*** Opening Material supplied ***

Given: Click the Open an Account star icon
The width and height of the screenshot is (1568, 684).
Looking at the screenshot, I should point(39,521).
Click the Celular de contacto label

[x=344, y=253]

*** Closing Material supplied ***

*Work task:*
Return the lines above exactly, keeping every word.

*Solution:*
Given: Click the Open an Account star icon
The width and height of the screenshot is (1568, 684).
Looking at the screenshot, I should point(39,521).
Click the Celular de contacto label

[x=344, y=253]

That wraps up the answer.